There’s little argument that investigating and identifying business needs (i.e. requirements) is a critical task of business analysis. However it’s of little use correctly identifying business needs if we can’t then effectively document them – to the clients who will be paying for the solution and to the developers who will be building it. In today’s time poor world we need to address both audiences in a single document.
This paper – based on IRM’s Writing Better Requirements workshop – takes a top down view of the requirements life-cycle. The paper looks at where business requirements come from and what analysts can do to turn them into solution requirements that developers can work with. Understanding the end-to-end process is a first step in producing well written, clear and specific requirements documentation.
The source of requirements
As we know, every organisation has (or should have!) a business strategy which describes how it will achieve its objectives, its goals. For business units within the organisation to achieve these objectives, opportunities need to be seized or problems overcome.
Equally, every organisation has a framework in which it operates. The framework ranges across many areas – customer needs, market forces, regulatory, how it’s organised and structured, etc. Of particular relevance to the business analyst is the enterprise architecture, the blueprint of the organisations processes and systems.

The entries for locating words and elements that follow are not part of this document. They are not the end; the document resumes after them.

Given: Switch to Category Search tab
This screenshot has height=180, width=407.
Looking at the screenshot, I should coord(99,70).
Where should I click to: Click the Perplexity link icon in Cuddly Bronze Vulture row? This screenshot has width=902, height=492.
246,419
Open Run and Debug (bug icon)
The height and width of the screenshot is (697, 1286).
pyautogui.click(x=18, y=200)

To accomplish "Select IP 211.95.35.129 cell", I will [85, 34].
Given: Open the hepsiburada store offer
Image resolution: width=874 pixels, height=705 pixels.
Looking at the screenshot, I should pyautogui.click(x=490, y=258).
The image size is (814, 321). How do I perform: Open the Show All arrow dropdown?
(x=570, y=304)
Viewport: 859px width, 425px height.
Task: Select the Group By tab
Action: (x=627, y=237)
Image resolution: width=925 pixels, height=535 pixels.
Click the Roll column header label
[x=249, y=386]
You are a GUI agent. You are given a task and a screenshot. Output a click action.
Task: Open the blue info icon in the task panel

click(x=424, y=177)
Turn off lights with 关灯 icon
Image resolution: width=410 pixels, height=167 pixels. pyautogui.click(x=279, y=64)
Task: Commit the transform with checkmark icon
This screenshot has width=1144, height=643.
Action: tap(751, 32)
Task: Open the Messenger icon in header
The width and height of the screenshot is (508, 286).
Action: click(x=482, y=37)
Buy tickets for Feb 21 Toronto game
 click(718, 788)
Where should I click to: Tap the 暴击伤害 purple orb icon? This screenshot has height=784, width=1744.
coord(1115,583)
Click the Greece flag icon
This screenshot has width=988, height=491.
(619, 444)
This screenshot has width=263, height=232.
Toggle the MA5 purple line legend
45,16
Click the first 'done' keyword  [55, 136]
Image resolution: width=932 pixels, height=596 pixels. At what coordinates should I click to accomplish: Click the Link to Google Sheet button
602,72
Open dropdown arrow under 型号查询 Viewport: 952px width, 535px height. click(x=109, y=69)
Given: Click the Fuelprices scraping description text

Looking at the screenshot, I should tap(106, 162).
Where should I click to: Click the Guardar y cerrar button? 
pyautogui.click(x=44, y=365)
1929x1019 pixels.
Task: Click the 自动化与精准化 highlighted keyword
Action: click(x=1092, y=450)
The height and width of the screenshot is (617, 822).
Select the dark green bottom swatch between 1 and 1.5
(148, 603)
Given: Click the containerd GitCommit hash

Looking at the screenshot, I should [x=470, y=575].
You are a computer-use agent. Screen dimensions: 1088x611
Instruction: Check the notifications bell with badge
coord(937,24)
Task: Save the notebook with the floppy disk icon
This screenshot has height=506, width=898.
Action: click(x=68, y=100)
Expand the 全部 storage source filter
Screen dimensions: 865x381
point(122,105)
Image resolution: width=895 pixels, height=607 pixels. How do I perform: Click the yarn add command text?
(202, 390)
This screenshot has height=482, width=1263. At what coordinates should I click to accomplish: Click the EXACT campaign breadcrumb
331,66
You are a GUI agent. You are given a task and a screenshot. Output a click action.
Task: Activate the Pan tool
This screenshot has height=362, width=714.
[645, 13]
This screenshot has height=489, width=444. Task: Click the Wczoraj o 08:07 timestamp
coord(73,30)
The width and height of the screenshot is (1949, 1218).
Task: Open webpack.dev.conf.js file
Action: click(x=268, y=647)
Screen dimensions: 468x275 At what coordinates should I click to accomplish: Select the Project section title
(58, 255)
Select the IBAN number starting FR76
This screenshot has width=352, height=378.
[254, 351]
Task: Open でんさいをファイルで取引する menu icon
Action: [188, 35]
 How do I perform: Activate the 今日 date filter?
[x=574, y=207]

The business strategy, together with the enterprise architecture, give business units a framework to achieve their business objectives.
To seize opportunities, to solve problems, we need to make things happen and this is done through projects.
Without wishing to upset anyone who might favour one project methodology over another, it’s fair to say that in some shape or form every project has a business case and a terms of reference. These may be written down or in someone’s head, they may be set in stone or fluid and changing. Either way, the business case should be telling us what we’re trying to achieve and the terms of reference should tell us (or at least give us a framework) of how it will be done.
What we’re trying to achieve – be it removing a supply chain roadblock or launching a new product – is the essence of business requirements.
The terms of reference together with the business case, enterprise architecture and organisational strategy, give us our high level source documents for the project.
One of the golden rules of business analysis is to keep an open mind. As such new information (e.g. extra functionality, performance constraints) is often identified by stakeholders during the investigation and analysis phase. If approved, these additional requirements need to be added to the overall scope of the project.
The high level source documents drive business requirements and these business requirements, together with stakeholder requirements, can collectively be called user based requirements. Each one is documented in a template and forms part of our overall single document along with references to the high level source documents.
Although stakeholder requirements translate into business and/or solution requirements, it’s important not to lose track of their individual needs. The needs of stakeholders should be easily identifiable, after all they hold a stake in the project and can make or break it.